# Consigne
Recopiez à l'identique les lignes ci-dessous en partant de la toute première, et arrêtez-vous après celle qui contient « point(459,22) ».

· · · · ·

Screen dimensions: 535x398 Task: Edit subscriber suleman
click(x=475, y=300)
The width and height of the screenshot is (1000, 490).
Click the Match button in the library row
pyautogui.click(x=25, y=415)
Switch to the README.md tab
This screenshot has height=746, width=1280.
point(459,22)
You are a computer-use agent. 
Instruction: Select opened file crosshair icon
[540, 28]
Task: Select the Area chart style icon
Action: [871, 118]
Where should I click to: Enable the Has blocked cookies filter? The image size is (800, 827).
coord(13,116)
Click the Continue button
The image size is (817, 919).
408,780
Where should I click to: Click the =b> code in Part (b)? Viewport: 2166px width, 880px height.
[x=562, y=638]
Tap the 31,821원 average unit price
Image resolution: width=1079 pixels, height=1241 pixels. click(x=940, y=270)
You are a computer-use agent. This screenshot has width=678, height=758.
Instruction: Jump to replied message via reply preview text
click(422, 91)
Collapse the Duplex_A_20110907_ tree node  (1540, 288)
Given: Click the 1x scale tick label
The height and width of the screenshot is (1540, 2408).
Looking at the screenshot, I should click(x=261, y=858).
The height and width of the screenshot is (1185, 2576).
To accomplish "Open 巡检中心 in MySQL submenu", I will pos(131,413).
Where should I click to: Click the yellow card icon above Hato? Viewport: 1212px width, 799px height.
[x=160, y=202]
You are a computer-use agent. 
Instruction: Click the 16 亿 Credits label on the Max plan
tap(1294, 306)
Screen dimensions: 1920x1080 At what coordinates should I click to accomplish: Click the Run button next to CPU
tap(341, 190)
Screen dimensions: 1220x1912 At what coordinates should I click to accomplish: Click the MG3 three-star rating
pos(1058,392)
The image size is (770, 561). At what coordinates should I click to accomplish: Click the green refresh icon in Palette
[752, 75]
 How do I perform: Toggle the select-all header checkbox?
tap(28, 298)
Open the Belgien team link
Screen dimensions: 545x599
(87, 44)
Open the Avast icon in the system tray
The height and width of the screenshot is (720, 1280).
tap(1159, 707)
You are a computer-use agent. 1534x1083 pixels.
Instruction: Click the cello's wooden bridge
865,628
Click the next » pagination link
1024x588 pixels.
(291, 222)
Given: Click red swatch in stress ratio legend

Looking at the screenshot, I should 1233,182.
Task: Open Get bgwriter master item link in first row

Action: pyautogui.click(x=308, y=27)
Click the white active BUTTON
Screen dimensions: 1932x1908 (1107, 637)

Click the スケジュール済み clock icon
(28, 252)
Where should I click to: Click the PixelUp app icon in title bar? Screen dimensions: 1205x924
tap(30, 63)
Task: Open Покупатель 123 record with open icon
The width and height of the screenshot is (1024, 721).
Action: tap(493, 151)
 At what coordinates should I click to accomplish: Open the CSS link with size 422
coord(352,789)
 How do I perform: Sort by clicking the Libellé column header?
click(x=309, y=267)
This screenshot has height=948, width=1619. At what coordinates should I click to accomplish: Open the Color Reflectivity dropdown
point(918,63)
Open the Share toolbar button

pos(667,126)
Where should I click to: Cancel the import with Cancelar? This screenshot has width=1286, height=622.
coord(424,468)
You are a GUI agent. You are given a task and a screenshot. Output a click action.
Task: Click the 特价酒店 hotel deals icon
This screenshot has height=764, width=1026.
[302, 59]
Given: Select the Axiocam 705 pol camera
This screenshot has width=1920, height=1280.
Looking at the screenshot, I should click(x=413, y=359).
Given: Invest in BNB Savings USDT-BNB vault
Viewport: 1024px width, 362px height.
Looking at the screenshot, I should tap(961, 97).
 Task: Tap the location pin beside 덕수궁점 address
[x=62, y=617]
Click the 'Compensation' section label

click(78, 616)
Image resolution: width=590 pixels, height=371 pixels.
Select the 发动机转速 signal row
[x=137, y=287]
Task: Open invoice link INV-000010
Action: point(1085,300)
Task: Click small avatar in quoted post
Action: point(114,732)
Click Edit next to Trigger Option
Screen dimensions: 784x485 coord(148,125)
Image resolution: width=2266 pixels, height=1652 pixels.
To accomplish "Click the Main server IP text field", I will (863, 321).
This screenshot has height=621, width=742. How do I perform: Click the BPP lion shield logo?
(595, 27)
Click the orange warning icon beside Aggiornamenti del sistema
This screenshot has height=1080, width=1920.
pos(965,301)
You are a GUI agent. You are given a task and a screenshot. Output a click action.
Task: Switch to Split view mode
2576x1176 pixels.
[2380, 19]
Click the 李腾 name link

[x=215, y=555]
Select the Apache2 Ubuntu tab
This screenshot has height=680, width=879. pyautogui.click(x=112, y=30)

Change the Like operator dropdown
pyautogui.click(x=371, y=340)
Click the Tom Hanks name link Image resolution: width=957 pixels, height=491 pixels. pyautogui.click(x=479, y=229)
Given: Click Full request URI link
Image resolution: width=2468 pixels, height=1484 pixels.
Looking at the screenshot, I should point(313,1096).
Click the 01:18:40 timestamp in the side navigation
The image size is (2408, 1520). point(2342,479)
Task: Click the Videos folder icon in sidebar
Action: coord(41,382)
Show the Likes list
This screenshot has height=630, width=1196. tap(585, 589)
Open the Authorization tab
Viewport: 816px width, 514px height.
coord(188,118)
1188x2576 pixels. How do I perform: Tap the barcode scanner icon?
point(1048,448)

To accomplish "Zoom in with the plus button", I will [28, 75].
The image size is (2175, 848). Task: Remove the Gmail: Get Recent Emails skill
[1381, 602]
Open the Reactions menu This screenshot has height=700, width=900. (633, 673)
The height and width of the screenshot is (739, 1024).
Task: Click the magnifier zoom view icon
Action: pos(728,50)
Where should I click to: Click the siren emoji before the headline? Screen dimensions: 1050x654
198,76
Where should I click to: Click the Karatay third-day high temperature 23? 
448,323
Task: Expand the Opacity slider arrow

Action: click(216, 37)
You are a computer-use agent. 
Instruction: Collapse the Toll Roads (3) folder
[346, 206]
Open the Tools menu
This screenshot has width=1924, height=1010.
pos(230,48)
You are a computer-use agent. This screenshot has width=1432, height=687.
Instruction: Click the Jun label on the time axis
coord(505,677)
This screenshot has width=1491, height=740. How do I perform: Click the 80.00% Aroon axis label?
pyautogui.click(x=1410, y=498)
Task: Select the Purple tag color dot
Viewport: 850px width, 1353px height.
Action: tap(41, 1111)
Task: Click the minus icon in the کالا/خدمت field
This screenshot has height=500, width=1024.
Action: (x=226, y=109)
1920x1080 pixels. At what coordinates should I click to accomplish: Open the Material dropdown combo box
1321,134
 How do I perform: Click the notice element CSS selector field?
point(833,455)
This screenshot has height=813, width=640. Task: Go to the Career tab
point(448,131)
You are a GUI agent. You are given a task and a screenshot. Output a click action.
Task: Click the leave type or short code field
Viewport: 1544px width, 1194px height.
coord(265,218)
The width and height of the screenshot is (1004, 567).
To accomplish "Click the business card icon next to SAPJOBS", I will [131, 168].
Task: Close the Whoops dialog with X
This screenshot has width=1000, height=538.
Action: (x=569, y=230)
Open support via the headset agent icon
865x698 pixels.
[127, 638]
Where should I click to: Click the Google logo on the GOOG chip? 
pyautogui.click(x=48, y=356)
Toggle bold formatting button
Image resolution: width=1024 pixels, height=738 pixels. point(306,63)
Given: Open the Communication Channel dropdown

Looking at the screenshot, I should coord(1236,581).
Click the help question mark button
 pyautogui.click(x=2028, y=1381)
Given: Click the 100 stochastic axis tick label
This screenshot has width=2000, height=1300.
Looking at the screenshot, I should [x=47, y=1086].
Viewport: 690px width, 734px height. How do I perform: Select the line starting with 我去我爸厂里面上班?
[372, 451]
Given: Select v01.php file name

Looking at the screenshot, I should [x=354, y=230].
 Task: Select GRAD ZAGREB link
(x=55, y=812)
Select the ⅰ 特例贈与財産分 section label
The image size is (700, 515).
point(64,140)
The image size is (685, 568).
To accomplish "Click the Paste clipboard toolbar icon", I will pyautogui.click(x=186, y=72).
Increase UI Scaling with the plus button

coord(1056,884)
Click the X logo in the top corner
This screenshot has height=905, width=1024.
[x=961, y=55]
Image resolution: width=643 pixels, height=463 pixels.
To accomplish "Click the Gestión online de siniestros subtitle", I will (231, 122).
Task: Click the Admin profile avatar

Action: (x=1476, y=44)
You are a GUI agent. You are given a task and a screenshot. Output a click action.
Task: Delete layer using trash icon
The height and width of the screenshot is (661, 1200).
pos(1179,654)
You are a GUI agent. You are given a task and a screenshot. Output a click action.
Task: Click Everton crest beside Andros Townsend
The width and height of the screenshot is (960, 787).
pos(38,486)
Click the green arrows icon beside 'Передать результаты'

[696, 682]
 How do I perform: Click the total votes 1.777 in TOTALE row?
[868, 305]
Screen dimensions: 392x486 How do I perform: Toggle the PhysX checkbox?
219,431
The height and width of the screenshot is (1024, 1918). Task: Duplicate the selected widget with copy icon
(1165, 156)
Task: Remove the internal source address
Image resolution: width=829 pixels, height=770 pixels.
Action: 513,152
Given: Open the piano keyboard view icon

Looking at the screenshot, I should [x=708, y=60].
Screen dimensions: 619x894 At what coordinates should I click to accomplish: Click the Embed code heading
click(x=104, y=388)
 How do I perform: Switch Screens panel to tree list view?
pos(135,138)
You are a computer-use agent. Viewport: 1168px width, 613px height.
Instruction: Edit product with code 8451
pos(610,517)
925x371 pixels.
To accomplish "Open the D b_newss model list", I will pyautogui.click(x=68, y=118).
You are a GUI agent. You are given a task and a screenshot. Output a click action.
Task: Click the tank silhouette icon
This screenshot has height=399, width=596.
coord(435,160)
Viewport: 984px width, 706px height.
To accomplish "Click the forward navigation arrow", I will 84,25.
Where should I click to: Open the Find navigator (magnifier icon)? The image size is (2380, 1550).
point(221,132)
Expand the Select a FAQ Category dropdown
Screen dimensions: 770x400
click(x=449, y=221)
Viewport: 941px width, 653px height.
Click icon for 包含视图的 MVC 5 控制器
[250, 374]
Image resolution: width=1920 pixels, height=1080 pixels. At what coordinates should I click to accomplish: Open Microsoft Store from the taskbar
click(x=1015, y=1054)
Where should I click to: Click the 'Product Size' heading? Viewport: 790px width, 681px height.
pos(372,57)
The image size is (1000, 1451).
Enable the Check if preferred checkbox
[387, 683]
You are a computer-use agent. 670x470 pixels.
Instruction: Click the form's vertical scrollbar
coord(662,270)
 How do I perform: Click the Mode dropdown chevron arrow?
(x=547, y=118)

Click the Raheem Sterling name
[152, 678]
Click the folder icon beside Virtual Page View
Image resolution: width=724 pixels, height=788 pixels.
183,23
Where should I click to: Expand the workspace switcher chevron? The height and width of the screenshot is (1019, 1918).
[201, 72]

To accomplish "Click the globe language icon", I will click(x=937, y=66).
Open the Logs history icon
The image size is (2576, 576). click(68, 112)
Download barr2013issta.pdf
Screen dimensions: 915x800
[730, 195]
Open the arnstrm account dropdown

· · · · ·

# Solution
Screen dimensions: 535x398 Task: Edit subscriber suleman
click(x=475, y=300)
The width and height of the screenshot is (1000, 490).
Click the Match button in the library row
pyautogui.click(x=25, y=415)
Switch to the README.md tab
This screenshot has height=746, width=1280.
point(459,22)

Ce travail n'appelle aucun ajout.